== Segment start ==

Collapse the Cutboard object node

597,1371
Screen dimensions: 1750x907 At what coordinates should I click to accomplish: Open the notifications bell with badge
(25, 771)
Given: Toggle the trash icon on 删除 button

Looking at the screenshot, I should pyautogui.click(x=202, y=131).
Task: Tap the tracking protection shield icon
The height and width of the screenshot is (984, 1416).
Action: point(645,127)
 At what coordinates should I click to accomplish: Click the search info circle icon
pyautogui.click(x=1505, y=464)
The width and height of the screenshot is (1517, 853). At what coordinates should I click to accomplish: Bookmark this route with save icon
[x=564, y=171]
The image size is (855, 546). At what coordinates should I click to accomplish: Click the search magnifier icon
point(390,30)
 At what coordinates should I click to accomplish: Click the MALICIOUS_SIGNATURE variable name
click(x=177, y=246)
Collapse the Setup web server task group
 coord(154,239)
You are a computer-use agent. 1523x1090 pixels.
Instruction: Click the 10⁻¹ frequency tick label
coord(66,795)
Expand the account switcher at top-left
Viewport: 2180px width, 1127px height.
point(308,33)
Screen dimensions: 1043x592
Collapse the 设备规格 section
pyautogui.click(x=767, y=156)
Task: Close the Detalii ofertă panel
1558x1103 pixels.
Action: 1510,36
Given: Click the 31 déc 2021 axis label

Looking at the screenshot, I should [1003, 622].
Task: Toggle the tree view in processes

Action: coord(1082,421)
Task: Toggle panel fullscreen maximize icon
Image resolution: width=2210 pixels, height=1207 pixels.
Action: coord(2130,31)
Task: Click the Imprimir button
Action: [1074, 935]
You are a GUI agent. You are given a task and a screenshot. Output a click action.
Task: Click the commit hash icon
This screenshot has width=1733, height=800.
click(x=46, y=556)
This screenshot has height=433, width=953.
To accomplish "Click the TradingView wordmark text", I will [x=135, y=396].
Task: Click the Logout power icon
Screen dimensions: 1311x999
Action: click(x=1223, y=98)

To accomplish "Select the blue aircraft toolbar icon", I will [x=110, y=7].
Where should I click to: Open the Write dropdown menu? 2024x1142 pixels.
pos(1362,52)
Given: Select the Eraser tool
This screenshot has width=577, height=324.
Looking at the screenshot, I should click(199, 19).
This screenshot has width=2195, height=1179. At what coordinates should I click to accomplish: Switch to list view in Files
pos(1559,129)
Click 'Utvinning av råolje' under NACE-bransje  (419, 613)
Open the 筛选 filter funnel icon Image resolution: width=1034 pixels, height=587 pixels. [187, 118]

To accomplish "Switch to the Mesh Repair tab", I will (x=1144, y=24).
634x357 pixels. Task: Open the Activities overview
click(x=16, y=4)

== Segment end ==

◆ Your assignment ◆
Only the lines that hold the word "agent" are wanted; each should be pulled from the records.

◆ Exercise response ◆
You are a computer-use agent. 1523x1090 pixels.
You are a GUI agent. You are given a task and a screenshot. Output a click action.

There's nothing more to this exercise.